Set down the final part of the listing, which starts at the line containing "Select 1 for" and runs to the last line, exactly and completely.

──────── Dataset records ────────

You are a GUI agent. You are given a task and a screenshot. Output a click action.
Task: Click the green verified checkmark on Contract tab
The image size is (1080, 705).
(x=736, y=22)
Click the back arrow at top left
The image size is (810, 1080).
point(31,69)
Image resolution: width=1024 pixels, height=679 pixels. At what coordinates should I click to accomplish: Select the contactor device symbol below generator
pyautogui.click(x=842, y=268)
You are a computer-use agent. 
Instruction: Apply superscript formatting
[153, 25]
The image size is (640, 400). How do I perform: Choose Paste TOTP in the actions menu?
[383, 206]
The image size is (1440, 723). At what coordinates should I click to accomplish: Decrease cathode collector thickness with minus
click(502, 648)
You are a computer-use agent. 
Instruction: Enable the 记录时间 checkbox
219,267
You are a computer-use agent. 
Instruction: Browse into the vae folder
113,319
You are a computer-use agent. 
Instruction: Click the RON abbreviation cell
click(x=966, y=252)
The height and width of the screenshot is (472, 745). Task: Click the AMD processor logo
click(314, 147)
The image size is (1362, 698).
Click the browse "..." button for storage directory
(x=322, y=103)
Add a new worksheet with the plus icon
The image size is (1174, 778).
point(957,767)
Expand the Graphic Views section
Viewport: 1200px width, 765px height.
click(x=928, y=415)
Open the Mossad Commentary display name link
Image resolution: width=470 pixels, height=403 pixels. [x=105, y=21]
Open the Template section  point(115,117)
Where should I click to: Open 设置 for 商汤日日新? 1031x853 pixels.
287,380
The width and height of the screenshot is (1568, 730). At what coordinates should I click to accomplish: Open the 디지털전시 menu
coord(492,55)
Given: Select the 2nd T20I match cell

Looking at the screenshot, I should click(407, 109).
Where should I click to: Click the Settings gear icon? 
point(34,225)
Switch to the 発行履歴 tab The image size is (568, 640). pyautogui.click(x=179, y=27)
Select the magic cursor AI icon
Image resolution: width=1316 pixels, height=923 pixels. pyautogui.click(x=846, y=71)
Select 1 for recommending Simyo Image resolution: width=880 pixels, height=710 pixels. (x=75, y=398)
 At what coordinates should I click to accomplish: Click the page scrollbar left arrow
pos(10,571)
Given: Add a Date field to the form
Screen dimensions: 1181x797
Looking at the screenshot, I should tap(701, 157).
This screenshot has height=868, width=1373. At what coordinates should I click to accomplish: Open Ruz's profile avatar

────────

Answer for the task:
Select 1 for recommending Simyo Image resolution: width=880 pixels, height=710 pixels. (x=75, y=398)
 At what coordinates should I click to accomplish: Click the page scrollbar left arrow
pos(10,571)
Given: Add a Date field to the form
Screen dimensions: 1181x797
Looking at the screenshot, I should tap(701, 157).
This screenshot has height=868, width=1373. At what coordinates should I click to accomplish: Open Ruz's profile avatar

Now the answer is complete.